Certification campaign design, reviewer workflows, remediation enforcement, and certifying application access vs. infrastructure access.

Segregation of Duties

SoD policy frameworks, toxic combination analysis, mitigating controls, and SoD in cloud environments.

Role Management & Mining

Role engineering methodologies, role mining algorithms, role lifecycle, and role certification.

Identity Analytics

User behaviour analytics, anomaly detection, privilege creep identification, and identity risk scoring.

Self-Service IAM

Access requests, approval workflows, password management, and user experience in modern IGA.

Governance & Policies

Policy lifecycle, governance policy frameworks, policy enforcement automation, and exception management.

Compliance & Reporting

Audit evidence collection, compliance reporting, real-time dashboards, and auditor workflows.

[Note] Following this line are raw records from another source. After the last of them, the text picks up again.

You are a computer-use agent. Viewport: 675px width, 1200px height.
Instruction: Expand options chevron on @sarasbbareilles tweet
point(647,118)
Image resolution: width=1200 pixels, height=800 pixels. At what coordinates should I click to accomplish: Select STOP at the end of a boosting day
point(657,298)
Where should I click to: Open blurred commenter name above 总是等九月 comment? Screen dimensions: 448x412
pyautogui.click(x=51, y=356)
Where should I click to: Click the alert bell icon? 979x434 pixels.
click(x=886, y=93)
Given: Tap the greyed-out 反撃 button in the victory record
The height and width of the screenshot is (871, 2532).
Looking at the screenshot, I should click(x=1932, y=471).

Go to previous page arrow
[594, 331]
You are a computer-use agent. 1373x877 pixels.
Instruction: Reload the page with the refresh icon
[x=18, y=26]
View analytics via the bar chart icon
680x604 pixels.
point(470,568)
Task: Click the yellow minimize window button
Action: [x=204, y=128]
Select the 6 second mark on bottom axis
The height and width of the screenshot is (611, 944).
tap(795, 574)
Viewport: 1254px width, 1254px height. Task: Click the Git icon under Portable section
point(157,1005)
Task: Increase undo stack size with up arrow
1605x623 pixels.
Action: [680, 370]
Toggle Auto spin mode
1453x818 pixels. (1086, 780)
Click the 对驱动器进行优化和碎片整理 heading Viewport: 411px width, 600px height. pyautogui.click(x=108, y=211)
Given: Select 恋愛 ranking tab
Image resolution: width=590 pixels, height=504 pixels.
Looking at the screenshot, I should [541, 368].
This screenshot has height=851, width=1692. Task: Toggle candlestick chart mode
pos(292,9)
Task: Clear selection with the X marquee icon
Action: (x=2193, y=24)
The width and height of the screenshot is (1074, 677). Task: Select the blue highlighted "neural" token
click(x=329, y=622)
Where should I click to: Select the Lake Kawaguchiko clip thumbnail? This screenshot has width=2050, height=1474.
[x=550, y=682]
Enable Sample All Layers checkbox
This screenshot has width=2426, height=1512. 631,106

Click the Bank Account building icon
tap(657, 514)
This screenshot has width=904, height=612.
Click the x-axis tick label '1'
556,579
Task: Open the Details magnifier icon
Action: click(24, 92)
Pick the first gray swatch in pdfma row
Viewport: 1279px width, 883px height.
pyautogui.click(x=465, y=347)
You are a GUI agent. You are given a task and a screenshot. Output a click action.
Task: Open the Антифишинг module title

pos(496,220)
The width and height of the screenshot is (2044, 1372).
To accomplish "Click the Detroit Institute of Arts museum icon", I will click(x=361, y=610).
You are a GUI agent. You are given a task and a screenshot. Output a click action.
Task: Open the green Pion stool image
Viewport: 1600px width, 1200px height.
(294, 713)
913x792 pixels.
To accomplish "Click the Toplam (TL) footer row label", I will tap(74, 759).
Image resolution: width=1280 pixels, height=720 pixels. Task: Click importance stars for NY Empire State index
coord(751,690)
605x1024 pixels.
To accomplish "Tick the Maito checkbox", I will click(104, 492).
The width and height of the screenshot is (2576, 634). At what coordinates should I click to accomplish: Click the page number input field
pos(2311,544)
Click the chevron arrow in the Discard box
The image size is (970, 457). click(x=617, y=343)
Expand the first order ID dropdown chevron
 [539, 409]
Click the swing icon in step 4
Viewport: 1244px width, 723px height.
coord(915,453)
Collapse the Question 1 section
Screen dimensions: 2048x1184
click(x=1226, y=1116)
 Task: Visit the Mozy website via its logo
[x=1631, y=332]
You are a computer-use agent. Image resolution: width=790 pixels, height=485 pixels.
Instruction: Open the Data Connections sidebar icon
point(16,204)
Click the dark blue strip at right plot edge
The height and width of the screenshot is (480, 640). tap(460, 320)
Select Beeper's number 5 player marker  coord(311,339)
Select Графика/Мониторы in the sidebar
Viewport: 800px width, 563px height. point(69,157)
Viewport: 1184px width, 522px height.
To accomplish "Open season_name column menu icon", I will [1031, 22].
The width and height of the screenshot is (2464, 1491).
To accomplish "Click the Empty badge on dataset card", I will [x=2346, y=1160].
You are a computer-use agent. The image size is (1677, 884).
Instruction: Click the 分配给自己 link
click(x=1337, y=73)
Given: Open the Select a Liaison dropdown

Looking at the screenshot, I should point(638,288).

IGA Platforms & Architecture

IGA platform capabilities, deployment models, integration patterns, and vendor landscape.

Key Takeaways

  • Identity Governance is the accountability layer of IAM — it proves that access controls are working, access is appropriate, and compliance requirements are met
  • Core governance functions include identity lifecycle management, access certification, segregation of duties, role management, and identity analytics
  • Every major compliance framework (SOX, GDPR, HIPAA, PCI DSS, ISO 27001, NIST) requires identity governance controls
  • IGA is the governance pillar of GRC, providing data and controls that feed risk management and compliance activities
  • Without governance, organisations cannot answer the most basic audit question: “Who has access to what, and is that access appropriate?”